▶ **What you have to do**
The listing is to be printed in full, exactly as given.

▶ **Dataset excerpts**
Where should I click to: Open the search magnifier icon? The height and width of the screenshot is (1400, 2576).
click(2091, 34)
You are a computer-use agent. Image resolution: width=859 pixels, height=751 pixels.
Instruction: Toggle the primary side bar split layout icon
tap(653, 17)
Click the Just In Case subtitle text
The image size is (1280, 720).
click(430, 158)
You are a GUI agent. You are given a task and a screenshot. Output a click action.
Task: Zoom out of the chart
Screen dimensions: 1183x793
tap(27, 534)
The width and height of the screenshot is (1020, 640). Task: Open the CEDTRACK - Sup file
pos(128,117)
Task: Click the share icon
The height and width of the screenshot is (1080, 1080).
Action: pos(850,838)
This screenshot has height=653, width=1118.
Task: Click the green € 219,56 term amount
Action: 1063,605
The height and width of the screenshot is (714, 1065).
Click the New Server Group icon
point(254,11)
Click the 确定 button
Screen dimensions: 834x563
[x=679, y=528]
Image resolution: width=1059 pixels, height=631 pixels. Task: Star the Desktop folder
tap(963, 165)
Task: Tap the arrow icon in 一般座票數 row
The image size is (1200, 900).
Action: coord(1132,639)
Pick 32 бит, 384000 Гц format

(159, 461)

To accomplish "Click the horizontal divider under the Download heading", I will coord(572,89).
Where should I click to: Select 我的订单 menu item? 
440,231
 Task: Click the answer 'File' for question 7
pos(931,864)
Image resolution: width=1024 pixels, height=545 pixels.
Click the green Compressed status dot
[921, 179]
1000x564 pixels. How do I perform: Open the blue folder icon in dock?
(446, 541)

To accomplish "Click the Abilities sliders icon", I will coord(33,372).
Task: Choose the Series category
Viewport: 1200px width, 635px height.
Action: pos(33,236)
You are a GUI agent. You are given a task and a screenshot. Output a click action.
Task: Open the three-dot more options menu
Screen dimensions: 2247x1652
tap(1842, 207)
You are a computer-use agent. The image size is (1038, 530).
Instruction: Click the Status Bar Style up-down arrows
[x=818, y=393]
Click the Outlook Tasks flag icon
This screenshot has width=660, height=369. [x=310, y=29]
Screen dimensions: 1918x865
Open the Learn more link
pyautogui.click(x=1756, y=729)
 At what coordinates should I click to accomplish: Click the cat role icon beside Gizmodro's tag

▶ **Answer**
Where should I click to: Open the search magnifier icon? The height and width of the screenshot is (1400, 2576).
click(2091, 34)
You are a computer-use agent. Image resolution: width=859 pixels, height=751 pixels.
Instruction: Toggle the primary side bar split layout icon
tap(653, 17)
Click the Just In Case subtitle text
The image size is (1280, 720).
click(430, 158)
You are a GUI agent. You are given a task and a screenshot. Output a click action.
Task: Zoom out of the chart
Screen dimensions: 1183x793
tap(27, 534)
The width and height of the screenshot is (1020, 640). Task: Open the CEDTRACK - Sup file
pos(128,117)
Task: Click the share icon
The height and width of the screenshot is (1080, 1080).
Action: pos(850,838)
This screenshot has height=653, width=1118.
Task: Click the green € 219,56 term amount
Action: 1063,605
The height and width of the screenshot is (714, 1065).
Click the New Server Group icon
point(254,11)
Click the 确定 button
Screen dimensions: 834x563
[x=679, y=528]
Image resolution: width=1059 pixels, height=631 pixels. Task: Star the Desktop folder
tap(963, 165)
Task: Tap the arrow icon in 一般座票數 row
The image size is (1200, 900).
Action: coord(1132,639)
Pick 32 бит, 384000 Гц format

(159, 461)

To accomplish "Click the horizontal divider under the Download heading", I will coord(572,89).
Where should I click to: Select 我的订单 menu item? 
440,231
 Task: Click the answer 'File' for question 7
pos(931,864)
Image resolution: width=1024 pixels, height=545 pixels.
Click the green Compressed status dot
[921, 179]
1000x564 pixels. How do I perform: Open the blue folder icon in dock?
(446, 541)

To accomplish "Click the Abilities sliders icon", I will coord(33,372).
Task: Choose the Series category
Viewport: 1200px width, 635px height.
Action: pos(33,236)
You are a GUI agent. You are given a task and a screenshot. Output a click action.
Task: Open the three-dot more options menu
Screen dimensions: 2247x1652
tap(1842, 207)
You are a computer-use agent. The image size is (1038, 530).
Instruction: Click the Status Bar Style up-down arrows
[x=818, y=393]
Click the Outlook Tasks flag icon
This screenshot has width=660, height=369. [x=310, y=29]
Screen dimensions: 1918x865
Open the Learn more link
pyautogui.click(x=1756, y=729)
 At what coordinates should I click to accomplish: Click the cat role icon beside Gizmodro's tag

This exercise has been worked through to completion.